Enfin, à cette classe dirigeante dont la domination s’exerce plutôt « à l’extérieur » (au bureau, au journal, dans les « affaires » hors-scène, à l’exception de LVDLA où les magouilles et autres expressions de pouvoir font l’objet d’intrigues) s’ajoutent…les fonctionnaires. Les profs de Bonheur City, Philippe Daubigniais en tête, sont aux antipodes des gauchistes estampillés educ-nat fumant la pipe avec pulls Camif rapiécés aux coudes et collier de barbe qui s’échangent du Lexomil en lousedé en salle des profs derrière un exemplaire de l’Huma.
JLA prend le contre-pied de la représentation du prof au bout du rouleau mal payé, lâché par sa direction, emmerdé par ses élèves (de ZEP, forcément), ou encore de la grosse feignasse qui se met en grève histoire d’être bien sûre de ne rien foutre entre deux périodes de vacances scolaires.
Que nenni, à Bonheur City on a la flamme de l’enseignement, la vocation, (même un branlottin de type Caldéro trouve la motivation nécessaire pour venir exercer le plus beau métier du monde, et tant pis si elle se trouve dans son slibard, on va pas chipoter.) Le directeur est un peu ronchon mais pas méchant, et puis surtout, il semblerait qu’agrégé, ça palpe : appart bourgeois en plein Paris, budget gin-tonic pour Mumu, c’est sûr que le Philou doit pas ressentir le besoin de s’assurer à la Maïf et se tape des congés payés autrement plus reluisants que le camping GCU autogéré dans le Vercors où le tournoi de pétanque entre les profs de sciences/humanités détermine qui nettoiera les chiottes.
Les élèves appartiennent aussi à la classe moyenne, pas de « jeune de banlieue », même si certains ont un peu plus de difficultés financières, comme Flo, qui vit avec sa mère célibataire, (la punition éternelle de la femme seule, t’avais qu’à garder ton mari connasse, maintenant : rame) ou Michel Pichard. Le duo infernal Zicowsky-Roussel doit pas rouler sur l’or sans pour autant crever la dalle puisque les deux trublions ont les moyens de parier aux courses.

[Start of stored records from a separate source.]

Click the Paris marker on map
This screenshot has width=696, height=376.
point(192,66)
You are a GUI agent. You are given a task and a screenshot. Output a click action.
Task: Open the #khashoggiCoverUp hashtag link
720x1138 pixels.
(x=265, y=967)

Les profs du Collège des cœurs brisés évoluant dans un monde à part, on ne peut pas vraiment les inclure dans cette analyse. Disons qu’ils doivent toucher une rémunération suffisante pour alimenter en drogues dures tout un établissement.
Le prolétariat
Le prolétariat abéien n’a rien de commun avec Germinal : c’est même souvent l’objet d’une franche rigolade. Les Garçons de la Plage sont d’affreux beaufs tire-au-flanc et priapiques : grosse marrade. Brigitte est un ressort comique, Norbert Michaux aussi. C’est pas au club Hawaï qu’il faudra aller chercher une charge contre les conditions salariales des clubs de vacances.

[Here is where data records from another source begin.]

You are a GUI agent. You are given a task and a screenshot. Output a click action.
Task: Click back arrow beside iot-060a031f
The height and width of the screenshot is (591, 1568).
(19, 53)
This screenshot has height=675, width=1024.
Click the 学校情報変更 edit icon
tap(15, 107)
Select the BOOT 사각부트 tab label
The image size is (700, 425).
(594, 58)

« Mais ce n’était pas le tout, il fallait manger, et pour manger, gagner des sous » Jacquou Le Croquant, Eugène Le Roy
L’exploitation devient même rigolote : le pauvre Aristide réquisitionné pour que dalle par Monsieur Albert se fait martyriser par une machine à café récalcitrante, le chemin de croix à rollers des Jumelles est parsemé de gags si hilarants (non) qu’on en oublierait presque les méthodes de M. Alfredo, l’autorité invisible qui a transformé sa cafet’ en stalag. On est invité à rire des déboires du pauvre Gérard, victime consentante de M. Laplace.
A Bonheur city, il n’y a pas de sot métier, et surtout, il n’y a pas de honte à travailler. Pas besoin de s’immoler devant la CAF ou de ramper à Pôle Emploi, un taf vous tombe tout cuit dans le bec dès lors que vous manifestez votre enthousiasme à ne pas crever la dalle, le taux de chômage inexistant en JLAndie doit faire pleurer d’amertume Michel Sapin.
Au vu du jeune âge d’Emmanuel Macron, on se plaît à imaginer que c’est aux Luc, Annette, Adel et autres jeunes de bonne volonté qu’il pensait en évoquant l’envie d’entreprendre. Les diplômes ? Facultatifs, quand on a la gniaque. Capital de départ ? Bof, il se trouvera bien un Monsieur Girard sur votre chemin pour vous donner un petit coup de pouce.
« Sa fréquentation de la cafète permet à Luc de frayer avec la classe moyenne + et même de lever de la bourgeoise AOC de type Isa ou Céline »
Dans Premiers Baisers et les Années Fac, pas question de se tirer les crottes de nez en touchant le RSA si on est déscolarisé : Luc donne l’exemple en travaillant au Giga-store, ainsi que son collègue Joël arrivé plus tard dans la série. Le Rip’ n’est pas mis sur la touche pour autant, bien au contraire, sa fréquentation de la cafète lui permettant de frayer avec la classe moyenne + et même de lever de la bourgeoise AOC de type Isa ou Céline.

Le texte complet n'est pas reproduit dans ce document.